The policy is "legally and constitutionally suspect," Peter Kirsanow, an attorney and one of eight federal civil rights commissioners, wrote to Minneapolis public school officials.

Kirsanow's letter came weeks after Superintendent Bernadeia Johnson announced she will review all suspensions of students of color after the child is punished. The new rule is in addition to more than a dozen changes Minneapolis school leaders agreed to after a federal inquiry concluded that black students were suspended at significantly higher rates than white students.

Kirsanow said he is concerned that the "new program will nonetheless result in racial quotas for disciplinary actions, with negative consequences for the learning experience of students."

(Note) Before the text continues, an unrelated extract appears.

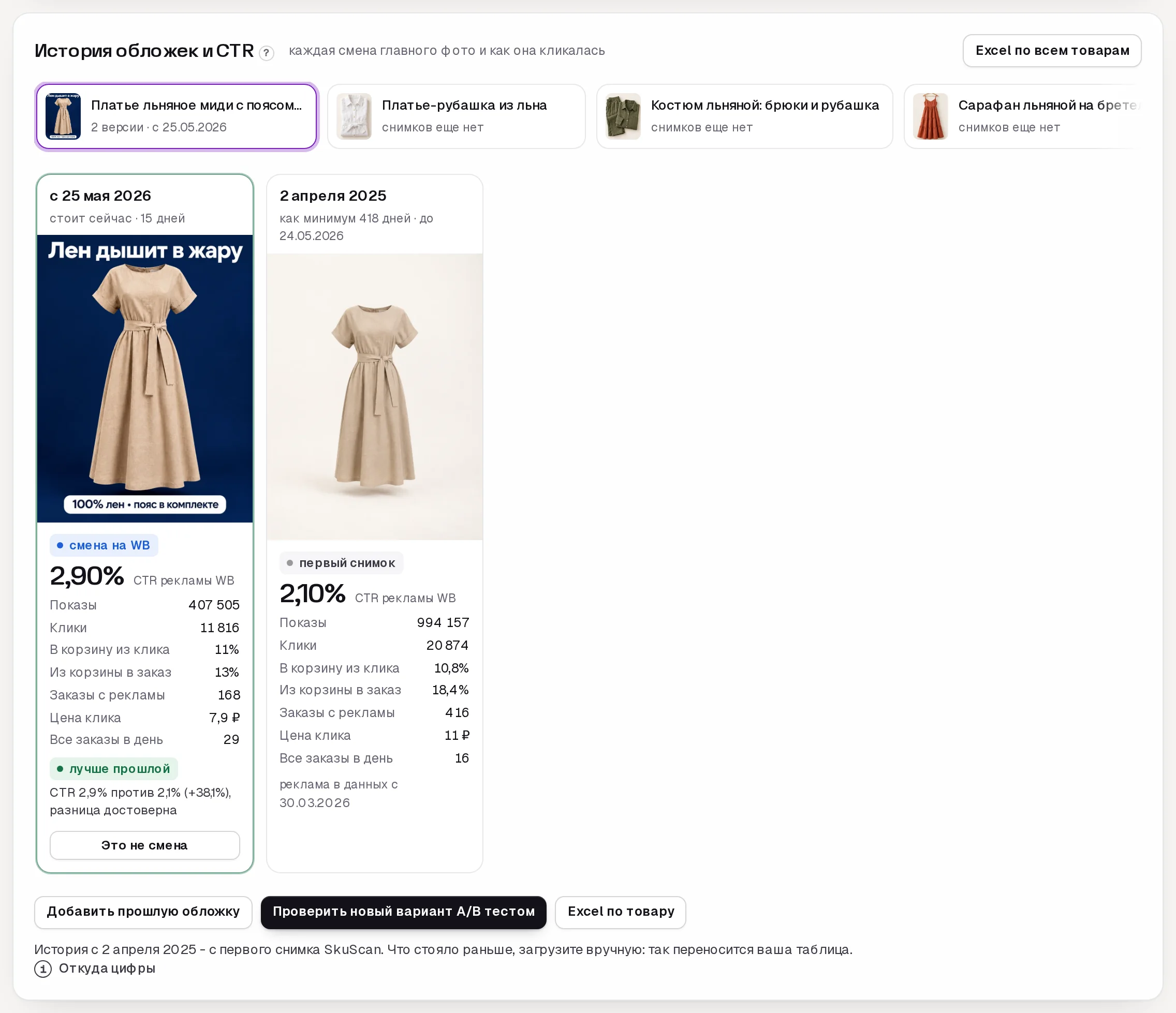Open the Сарафан льняной product tab
Screen dimensions: 1176x1013
[1023, 116]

District officials say they have no intention of stopping their suspension reviews, a policy they believe will help school leaders better understand why students are suspended and see if more school resources are needed.

Stan Alleyne, the district's spokesman, said Kirsanow "misrepresents the information, our plans and our intentions."

Johnson and other Minneapolis school officials have said that by keeping students of color in the classroom, they hope to dramatically reduce the district's high achievement gap between white and minority children.

Attorneys for Minneapolis schools say the superintendent's review "does not violate any part of the United States Constitution or federal statute; rather compliance with such laws requires it."

"The school district will examine where disproportionality exists, and in reviewing the data, if it is discovered that discipline of a particular student is harsher than that of a similarly situated student of another race, it will be remedied," said Amy Moore, a school district attorney.

Kirsanow strongly objected to the superintendent laying out specific goals for reducing the discipline disparity.

By the end of this school year, she wants to see the gap cut by 25 percent. By 2018, she wants it completely eliminated.

Kirsanow refers to these reductions as quotas because "it has nothing to do with whether any particular individual deserved to be punished for his misbehavior."

Alleyne said the numbers are simply goals, not quotas.

"He is making a case for something that is not even part of our suspension review," Alleyne said.

Kirsanow sent the letter on official letterhead from the Commission on Civil Rights but said he was writing as one member of the commission and not on behalf of the agency.

Kirsanow, a Republican, is known as a vocal leader on many divisive racial and social issues. He has been a strong opponent of President Obama's immigration overhaul, saying the flood of new workers would hurt blacks on the lower end of the wage scale. Lately, he has written similar letters to groups on issues ranging from abortion to same-sex marriage.

The district intends to contact the commission regarding Kirsanow's concerns.

Alleyne said the district expects the full commission "would have a different interpretation of our suspension review."

The letter comes less than a week after a final settlement between the school district and the Department of Education's Office of Civil Rights, which concluded that black students were far more likely to be suspended than white students. The investigation found students engaging in similar misconduct did not always receive the same discipline.

Federal education officials identified nine specific examples where a black student was suspended for a behavior that did not result in a suspension for a white child.

In one instance, a second-grade white student was not suspended after throwing a rock at a teacher and hitting another student in the head. But a black second-grader who poked a student with a pencil was sent home.